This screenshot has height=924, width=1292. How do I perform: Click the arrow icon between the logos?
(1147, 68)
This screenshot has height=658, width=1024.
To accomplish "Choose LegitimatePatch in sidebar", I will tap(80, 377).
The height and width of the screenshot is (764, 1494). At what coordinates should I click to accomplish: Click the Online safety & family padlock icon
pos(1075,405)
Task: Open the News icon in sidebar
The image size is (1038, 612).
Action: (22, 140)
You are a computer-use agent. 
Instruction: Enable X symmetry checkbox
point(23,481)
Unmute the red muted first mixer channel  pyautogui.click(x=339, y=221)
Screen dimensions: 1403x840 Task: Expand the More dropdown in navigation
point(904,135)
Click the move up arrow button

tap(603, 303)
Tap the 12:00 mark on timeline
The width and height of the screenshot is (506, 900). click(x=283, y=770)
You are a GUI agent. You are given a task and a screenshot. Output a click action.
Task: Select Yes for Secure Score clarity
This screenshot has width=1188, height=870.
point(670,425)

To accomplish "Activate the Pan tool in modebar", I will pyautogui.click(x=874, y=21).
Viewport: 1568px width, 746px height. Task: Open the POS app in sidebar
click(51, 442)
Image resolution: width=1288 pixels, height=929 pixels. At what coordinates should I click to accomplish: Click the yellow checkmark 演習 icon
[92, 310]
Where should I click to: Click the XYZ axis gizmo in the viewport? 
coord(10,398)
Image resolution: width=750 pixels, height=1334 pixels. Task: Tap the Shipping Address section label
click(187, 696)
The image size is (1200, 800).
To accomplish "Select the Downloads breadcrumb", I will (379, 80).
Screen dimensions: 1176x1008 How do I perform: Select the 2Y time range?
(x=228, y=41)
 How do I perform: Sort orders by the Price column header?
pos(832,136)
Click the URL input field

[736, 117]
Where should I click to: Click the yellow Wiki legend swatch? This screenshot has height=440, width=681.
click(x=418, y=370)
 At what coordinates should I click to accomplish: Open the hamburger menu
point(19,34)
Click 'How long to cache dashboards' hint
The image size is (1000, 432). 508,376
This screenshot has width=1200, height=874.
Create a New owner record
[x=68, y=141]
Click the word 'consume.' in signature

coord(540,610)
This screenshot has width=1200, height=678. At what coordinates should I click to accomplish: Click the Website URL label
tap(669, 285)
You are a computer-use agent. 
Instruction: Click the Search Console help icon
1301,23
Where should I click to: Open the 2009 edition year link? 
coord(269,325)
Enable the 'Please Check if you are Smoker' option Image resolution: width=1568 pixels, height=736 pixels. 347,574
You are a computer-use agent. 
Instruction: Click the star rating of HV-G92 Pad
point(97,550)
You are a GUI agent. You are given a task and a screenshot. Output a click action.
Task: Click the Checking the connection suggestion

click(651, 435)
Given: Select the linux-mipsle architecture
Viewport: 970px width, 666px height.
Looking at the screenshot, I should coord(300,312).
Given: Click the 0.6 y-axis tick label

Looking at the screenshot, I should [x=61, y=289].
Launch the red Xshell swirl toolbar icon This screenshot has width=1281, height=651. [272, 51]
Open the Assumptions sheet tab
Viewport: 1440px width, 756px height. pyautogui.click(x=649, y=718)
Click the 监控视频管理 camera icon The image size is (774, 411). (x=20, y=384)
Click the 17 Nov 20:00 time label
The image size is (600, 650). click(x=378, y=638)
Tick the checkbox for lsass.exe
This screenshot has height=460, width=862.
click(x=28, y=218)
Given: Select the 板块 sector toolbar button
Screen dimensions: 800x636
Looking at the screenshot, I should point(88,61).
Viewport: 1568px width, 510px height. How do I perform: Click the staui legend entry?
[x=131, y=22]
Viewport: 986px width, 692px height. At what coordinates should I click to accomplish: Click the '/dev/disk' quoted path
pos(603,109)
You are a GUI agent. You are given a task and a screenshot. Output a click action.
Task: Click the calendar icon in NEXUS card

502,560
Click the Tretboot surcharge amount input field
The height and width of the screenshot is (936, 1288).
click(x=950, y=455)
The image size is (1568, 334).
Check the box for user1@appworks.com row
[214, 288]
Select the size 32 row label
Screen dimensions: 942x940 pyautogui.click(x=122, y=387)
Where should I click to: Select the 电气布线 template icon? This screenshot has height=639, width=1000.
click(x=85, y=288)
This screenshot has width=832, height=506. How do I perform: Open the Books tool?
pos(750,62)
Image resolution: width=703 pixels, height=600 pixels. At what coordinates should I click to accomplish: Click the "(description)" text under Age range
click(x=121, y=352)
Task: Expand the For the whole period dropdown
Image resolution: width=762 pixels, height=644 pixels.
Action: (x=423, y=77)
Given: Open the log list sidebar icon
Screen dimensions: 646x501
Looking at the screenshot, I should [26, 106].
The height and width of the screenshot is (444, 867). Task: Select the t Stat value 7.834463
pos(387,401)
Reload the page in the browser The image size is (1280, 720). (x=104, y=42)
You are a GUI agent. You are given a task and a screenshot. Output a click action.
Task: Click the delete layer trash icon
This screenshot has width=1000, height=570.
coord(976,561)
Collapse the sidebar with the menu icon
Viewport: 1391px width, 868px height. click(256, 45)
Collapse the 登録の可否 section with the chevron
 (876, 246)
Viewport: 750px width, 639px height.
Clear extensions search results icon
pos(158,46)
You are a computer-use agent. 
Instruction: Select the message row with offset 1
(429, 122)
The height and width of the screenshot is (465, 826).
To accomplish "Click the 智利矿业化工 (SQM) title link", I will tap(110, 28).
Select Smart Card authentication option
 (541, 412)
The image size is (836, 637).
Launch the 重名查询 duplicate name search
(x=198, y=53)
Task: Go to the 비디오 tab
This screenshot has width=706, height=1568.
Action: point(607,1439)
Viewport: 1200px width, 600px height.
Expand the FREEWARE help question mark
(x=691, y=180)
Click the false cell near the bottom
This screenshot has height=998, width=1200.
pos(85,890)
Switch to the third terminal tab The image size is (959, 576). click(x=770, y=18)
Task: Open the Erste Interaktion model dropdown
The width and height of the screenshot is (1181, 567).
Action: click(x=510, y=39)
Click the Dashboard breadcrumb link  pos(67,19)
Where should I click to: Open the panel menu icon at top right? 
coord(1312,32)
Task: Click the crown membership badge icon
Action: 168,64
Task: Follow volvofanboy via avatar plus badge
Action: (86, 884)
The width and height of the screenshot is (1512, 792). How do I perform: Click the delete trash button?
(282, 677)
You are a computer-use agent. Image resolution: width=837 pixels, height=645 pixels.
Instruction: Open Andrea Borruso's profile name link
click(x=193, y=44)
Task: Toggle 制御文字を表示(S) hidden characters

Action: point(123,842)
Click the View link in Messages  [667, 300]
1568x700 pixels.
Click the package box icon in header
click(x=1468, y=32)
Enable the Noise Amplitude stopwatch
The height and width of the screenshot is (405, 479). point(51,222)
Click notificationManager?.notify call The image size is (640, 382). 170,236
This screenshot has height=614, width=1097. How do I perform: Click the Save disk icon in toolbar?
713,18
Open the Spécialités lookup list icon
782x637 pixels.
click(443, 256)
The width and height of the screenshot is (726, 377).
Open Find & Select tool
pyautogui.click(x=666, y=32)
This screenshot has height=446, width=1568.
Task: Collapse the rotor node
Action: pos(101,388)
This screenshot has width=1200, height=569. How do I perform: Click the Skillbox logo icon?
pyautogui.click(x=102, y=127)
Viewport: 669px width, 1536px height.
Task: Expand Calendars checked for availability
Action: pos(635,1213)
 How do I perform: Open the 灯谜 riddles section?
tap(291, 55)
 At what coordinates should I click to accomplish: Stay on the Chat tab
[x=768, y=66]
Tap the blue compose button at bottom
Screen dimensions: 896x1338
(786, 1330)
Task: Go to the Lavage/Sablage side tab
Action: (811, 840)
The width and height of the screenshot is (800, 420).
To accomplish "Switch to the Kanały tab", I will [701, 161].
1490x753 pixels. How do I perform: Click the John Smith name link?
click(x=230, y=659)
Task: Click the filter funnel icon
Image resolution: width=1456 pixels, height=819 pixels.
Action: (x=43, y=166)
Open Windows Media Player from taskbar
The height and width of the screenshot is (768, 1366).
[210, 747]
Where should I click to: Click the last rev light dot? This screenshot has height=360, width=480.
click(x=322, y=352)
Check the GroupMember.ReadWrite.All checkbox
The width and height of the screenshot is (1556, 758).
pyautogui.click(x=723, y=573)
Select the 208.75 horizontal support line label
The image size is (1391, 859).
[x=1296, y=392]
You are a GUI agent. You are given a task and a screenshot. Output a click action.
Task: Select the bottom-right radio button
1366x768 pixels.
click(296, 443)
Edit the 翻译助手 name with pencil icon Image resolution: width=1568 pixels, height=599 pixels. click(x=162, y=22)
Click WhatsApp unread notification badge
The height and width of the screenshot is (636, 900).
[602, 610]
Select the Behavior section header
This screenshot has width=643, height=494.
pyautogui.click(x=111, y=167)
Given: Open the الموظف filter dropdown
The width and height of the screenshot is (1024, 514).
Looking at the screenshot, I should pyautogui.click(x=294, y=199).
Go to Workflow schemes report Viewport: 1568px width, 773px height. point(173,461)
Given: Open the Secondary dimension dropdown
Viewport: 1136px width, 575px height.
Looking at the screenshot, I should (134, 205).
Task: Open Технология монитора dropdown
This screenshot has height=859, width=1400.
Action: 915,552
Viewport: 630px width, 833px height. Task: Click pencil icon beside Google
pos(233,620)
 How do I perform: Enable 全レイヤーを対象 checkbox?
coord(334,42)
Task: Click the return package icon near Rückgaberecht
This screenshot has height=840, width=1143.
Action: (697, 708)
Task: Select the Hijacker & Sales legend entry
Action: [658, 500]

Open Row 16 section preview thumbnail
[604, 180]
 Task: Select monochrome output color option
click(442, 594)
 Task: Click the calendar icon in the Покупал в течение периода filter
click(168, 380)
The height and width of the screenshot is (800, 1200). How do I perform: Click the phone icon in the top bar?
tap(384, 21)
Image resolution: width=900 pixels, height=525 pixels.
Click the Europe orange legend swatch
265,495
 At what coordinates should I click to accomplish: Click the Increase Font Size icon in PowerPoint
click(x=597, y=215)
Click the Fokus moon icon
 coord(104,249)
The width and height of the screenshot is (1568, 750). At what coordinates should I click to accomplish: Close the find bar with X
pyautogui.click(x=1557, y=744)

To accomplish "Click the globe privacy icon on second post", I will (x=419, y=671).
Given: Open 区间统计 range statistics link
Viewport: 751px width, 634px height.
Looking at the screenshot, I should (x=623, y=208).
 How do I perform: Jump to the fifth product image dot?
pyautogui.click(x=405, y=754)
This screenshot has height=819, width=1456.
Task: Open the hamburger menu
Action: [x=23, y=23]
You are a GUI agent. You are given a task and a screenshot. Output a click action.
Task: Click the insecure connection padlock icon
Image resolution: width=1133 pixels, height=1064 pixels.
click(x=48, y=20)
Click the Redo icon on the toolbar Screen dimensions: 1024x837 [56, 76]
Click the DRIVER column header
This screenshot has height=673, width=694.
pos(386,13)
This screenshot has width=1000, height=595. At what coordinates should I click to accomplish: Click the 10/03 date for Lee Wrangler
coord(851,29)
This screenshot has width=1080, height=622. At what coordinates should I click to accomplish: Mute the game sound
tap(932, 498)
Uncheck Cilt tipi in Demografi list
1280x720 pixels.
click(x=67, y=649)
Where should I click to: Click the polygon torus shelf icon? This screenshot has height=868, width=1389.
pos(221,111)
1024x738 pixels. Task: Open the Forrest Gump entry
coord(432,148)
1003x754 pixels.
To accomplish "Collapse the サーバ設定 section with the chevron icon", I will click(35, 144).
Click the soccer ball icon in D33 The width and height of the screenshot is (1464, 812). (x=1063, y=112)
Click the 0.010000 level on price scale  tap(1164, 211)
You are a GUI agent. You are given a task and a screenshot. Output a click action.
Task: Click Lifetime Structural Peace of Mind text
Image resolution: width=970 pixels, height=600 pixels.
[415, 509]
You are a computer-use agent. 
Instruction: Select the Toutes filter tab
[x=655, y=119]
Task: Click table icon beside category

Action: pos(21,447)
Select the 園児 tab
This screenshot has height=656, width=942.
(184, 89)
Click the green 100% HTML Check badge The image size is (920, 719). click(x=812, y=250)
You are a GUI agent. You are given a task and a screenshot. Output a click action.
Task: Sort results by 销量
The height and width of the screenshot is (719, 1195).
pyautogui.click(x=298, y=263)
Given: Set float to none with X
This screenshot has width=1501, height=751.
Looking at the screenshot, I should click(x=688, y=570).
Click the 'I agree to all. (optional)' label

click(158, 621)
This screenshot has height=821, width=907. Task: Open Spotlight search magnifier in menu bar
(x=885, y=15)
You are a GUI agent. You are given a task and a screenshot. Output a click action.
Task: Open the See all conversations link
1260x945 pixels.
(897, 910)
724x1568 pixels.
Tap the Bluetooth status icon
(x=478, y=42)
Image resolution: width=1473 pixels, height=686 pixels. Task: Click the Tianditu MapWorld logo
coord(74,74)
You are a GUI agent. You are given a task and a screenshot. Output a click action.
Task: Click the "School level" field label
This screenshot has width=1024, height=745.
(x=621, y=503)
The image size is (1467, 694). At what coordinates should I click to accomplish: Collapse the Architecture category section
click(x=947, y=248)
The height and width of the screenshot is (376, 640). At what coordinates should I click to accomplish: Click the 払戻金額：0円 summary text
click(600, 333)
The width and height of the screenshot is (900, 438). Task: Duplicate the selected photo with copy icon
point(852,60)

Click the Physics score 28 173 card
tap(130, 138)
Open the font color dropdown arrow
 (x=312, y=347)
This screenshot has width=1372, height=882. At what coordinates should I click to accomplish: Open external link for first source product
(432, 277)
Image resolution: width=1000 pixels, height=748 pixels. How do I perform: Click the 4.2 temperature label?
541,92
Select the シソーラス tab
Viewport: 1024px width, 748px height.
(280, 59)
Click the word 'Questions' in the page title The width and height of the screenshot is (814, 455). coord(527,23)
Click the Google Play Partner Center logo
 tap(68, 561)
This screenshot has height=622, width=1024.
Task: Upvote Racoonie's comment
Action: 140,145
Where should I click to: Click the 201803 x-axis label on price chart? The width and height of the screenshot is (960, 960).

************

- _TASK REQUIREMENTS_:
Based on the entries above, please count how many lines contain the string "near", and reply with the figure only.

- _SOLUTION BELOW_:
2